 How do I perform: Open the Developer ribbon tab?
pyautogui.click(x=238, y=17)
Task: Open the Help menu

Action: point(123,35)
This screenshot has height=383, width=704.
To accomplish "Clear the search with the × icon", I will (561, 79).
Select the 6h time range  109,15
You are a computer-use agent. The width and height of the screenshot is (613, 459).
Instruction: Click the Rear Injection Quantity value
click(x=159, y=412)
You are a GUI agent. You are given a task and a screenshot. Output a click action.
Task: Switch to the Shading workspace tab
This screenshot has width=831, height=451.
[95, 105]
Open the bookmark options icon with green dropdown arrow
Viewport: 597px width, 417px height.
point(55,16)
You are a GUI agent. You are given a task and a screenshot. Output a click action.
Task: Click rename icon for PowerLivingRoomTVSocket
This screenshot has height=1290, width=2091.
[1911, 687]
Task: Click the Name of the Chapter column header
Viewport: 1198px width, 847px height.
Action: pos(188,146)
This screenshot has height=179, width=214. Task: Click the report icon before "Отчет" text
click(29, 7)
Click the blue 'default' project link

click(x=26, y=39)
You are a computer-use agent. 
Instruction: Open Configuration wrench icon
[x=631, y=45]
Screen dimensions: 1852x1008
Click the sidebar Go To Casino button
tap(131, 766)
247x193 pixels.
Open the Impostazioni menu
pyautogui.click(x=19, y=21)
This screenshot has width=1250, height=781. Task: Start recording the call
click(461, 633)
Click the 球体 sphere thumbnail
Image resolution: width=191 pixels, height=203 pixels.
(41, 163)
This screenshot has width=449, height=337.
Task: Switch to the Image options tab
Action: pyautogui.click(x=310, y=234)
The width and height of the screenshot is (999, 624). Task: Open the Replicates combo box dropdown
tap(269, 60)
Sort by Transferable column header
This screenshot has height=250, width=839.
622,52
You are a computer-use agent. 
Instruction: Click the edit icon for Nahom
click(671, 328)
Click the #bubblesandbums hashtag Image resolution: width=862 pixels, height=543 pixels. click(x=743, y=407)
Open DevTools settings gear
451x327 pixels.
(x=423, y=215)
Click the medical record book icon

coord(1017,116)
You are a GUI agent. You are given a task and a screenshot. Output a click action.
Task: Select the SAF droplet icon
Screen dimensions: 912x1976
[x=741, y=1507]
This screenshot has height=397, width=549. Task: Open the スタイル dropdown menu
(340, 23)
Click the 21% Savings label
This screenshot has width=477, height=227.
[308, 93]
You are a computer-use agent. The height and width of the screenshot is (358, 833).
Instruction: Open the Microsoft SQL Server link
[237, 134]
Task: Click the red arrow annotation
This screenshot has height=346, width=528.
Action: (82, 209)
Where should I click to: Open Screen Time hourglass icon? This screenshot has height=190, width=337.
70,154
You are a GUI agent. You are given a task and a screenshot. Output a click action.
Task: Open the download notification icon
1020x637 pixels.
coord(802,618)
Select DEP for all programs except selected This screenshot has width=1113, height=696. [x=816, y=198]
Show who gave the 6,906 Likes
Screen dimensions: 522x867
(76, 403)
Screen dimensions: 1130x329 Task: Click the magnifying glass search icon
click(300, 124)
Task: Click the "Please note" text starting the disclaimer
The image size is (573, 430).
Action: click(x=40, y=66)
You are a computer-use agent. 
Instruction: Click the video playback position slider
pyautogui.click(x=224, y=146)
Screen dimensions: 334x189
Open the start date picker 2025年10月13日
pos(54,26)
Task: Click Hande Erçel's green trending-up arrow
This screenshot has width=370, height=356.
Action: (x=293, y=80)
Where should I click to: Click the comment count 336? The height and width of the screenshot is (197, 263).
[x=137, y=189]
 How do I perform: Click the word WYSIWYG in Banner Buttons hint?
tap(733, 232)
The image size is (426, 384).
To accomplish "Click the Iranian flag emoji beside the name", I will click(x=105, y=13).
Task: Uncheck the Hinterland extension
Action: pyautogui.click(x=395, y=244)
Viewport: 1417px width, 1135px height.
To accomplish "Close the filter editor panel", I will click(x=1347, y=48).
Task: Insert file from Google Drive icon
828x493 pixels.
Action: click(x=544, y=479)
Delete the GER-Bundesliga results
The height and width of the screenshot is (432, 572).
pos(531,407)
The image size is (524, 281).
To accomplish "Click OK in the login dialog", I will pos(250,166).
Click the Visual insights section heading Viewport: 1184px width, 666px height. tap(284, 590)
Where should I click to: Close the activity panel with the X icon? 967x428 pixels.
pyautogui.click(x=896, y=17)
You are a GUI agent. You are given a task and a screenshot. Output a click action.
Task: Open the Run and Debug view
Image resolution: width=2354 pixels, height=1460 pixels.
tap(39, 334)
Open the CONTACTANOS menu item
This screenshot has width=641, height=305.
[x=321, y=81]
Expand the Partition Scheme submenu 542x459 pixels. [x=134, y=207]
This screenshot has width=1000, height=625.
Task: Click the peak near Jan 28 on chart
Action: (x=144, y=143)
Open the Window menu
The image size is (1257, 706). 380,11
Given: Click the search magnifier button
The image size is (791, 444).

********

Could you reproduce all of the items above, word for word and in their original order?

 How do I perform: Open the Developer ribbon tab?
pyautogui.click(x=238, y=17)
Task: Open the Help menu

Action: point(123,35)
This screenshot has height=383, width=704.
To accomplish "Clear the search with the × icon", I will (561, 79).
Select the 6h time range  109,15
You are a computer-use agent. The width and height of the screenshot is (613, 459).
Instruction: Click the Rear Injection Quantity value
click(x=159, y=412)
You are a GUI agent. You are given a task and a screenshot. Output a click action.
Task: Switch to the Shading workspace tab
This screenshot has width=831, height=451.
[95, 105]
Open the bookmark options icon with green dropdown arrow
Viewport: 597px width, 417px height.
point(55,16)
You are a GUI agent. You are given a task and a screenshot. Output a click action.
Task: Click rename icon for PowerLivingRoomTVSocket
This screenshot has height=1290, width=2091.
[1911, 687]
Task: Click the Name of the Chapter column header
Viewport: 1198px width, 847px height.
Action: pos(188,146)
This screenshot has height=179, width=214. Task: Click the report icon before "Отчет" text
click(29, 7)
Click the blue 'default' project link

click(x=26, y=39)
You are a computer-use agent. 
Instruction: Open Configuration wrench icon
[x=631, y=45]
Screen dimensions: 1852x1008
Click the sidebar Go To Casino button
tap(131, 766)
247x193 pixels.
Open the Impostazioni menu
pyautogui.click(x=19, y=21)
This screenshot has width=1250, height=781. Task: Start recording the call
click(461, 633)
Click the 球体 sphere thumbnail
Image resolution: width=191 pixels, height=203 pixels.
(41, 163)
This screenshot has width=449, height=337.
Task: Switch to the Image options tab
Action: pyautogui.click(x=310, y=234)
The width and height of the screenshot is (999, 624). Task: Open the Replicates combo box dropdown
tap(269, 60)
Sort by Transferable column header
This screenshot has height=250, width=839.
622,52
You are a computer-use agent. 
Instruction: Click the edit icon for Nahom
click(671, 328)
Click the #bubblesandbums hashtag Image resolution: width=862 pixels, height=543 pixels. click(x=743, y=407)
Open DevTools settings gear
451x327 pixels.
(x=423, y=215)
Click the medical record book icon

coord(1017,116)
You are a GUI agent. You are given a task and a screenshot. Output a click action.
Task: Select the SAF droplet icon
Screen dimensions: 912x1976
[x=741, y=1507]
This screenshot has height=397, width=549. Task: Open the スタイル dropdown menu
(340, 23)
Click the 21% Savings label
This screenshot has width=477, height=227.
[308, 93]
You are a computer-use agent. The height and width of the screenshot is (358, 833).
Instruction: Open the Microsoft SQL Server link
[237, 134]
Task: Click the red arrow annotation
This screenshot has height=346, width=528.
Action: (82, 209)
Where should I click to: Open Screen Time hourglass icon? This screenshot has height=190, width=337.
70,154
You are a GUI agent. You are given a task and a screenshot. Output a click action.
Task: Open the download notification icon
1020x637 pixels.
coord(802,618)
Select DEP for all programs except selected This screenshot has width=1113, height=696. [x=816, y=198]
Show who gave the 6,906 Likes
Screen dimensions: 522x867
(76, 403)
Screen dimensions: 1130x329 Task: Click the magnifying glass search icon
click(300, 124)
Task: Click the "Please note" text starting the disclaimer
The image size is (573, 430).
Action: click(x=40, y=66)
You are a computer-use agent. 
Instruction: Click the video playback position slider
pyautogui.click(x=224, y=146)
Screen dimensions: 334x189
Open the start date picker 2025年10月13日
pos(54,26)
Task: Click Hande Erçel's green trending-up arrow
This screenshot has width=370, height=356.
Action: (x=293, y=80)
Where should I click to: Click the comment count 336? The height and width of the screenshot is (197, 263).
[x=137, y=189]
 How do I perform: Click the word WYSIWYG in Banner Buttons hint?
tap(733, 232)
The image size is (426, 384).
To accomplish "Click the Iranian flag emoji beside the name", I will click(x=105, y=13).
Task: Uncheck the Hinterland extension
Action: pyautogui.click(x=395, y=244)
Viewport: 1417px width, 1135px height.
To accomplish "Close the filter editor panel", I will click(x=1347, y=48).
Task: Insert file from Google Drive icon
828x493 pixels.
Action: click(x=544, y=479)
Delete the GER-Bundesliga results
The height and width of the screenshot is (432, 572).
pos(531,407)
The image size is (524, 281).
To accomplish "Click OK in the login dialog", I will pos(250,166).
Click the Visual insights section heading Viewport: 1184px width, 666px height. tap(284, 590)
Where should I click to: Close the activity panel with the X icon? 967x428 pixels.
pyautogui.click(x=896, y=17)
You are a GUI agent. You are given a task and a screenshot. Output a click action.
Task: Open the Run and Debug view
Image resolution: width=2354 pixels, height=1460 pixels.
tap(39, 334)
Open the CONTACTANOS menu item
This screenshot has width=641, height=305.
[x=321, y=81]
Expand the Partition Scheme submenu 542x459 pixels. [x=134, y=207]
This screenshot has width=1000, height=625.
Task: Click the peak near Jan 28 on chart
Action: (x=144, y=143)
Open the Window menu
The image size is (1257, 706). 380,11
Given: Click the search magnifier button
The image size is (791, 444).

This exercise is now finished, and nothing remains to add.